Once the basic infrastructure requirements have been met, set up server-to-server authentication between on-premises SharePoint and your SharePoint Online subscription. You can accomplish this by installing the Microsoft Online Services Sign-In Assistant and the Azure Active Directory module for PowerShell onto your on-premises SharePoint servers. Once these components have been installed, use one of the previously mentioned PowerShell scripts (Onboard-HybridSearch.ps1) to enable server to server authentication.
Crawling SharePoint content works similarly to the way that it always has. In fact, you probably won't even have to worry about upgrading any content farms because you can index SharePoint 2007, 2010, and 2013 content farms.
Even though several components must be in place for hybrid search to work, the search architecture is surprisingly straightforward. As you may recall, the Cloud SSA is the key component that makes everything work. The Cloud SSA can crawl on-premises SharePoint content and then add the index. The index resides on Office 365, so you don't have to worry about maintaining an index in your data center. This same index is used for content crawled from SharePoint Online.
To prevent sluggish search, Microsoft recommends that users initiate search operations from the SharePoint Online Search Center. It is possible for to perform a hybrid search from a site search box, but doing so involves more overhead than searching directly from SharePoint Online. If a user chooses to search from an on-premises site search box, the Cloud SSA acts as a proxy to send the search to the SharePoint Online index and return the search results back to the user.
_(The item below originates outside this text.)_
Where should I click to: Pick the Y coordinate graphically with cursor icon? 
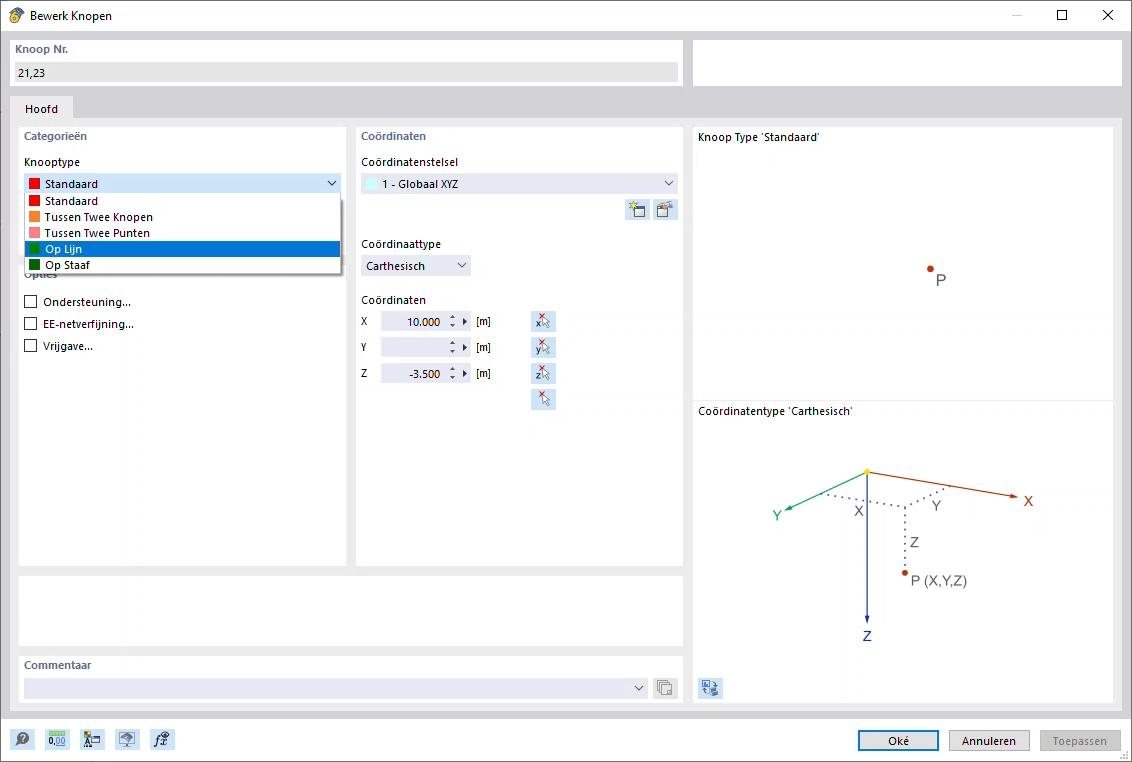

Hybrid search will finally allow users to use a single search to query both on-premises and online content, even if a company has legacy SharePoint Servers running in its data center. Best of all, Microsoft has indicated that hybrid search is compatible with the Office Graph and that Delve -- an Office 365 search and discovery service -- can be populated with data from an on-premises SharePoint farm and from SharePoint Online. The bottom line is that searching within hybrid SharePoint deployments is about to become much easier.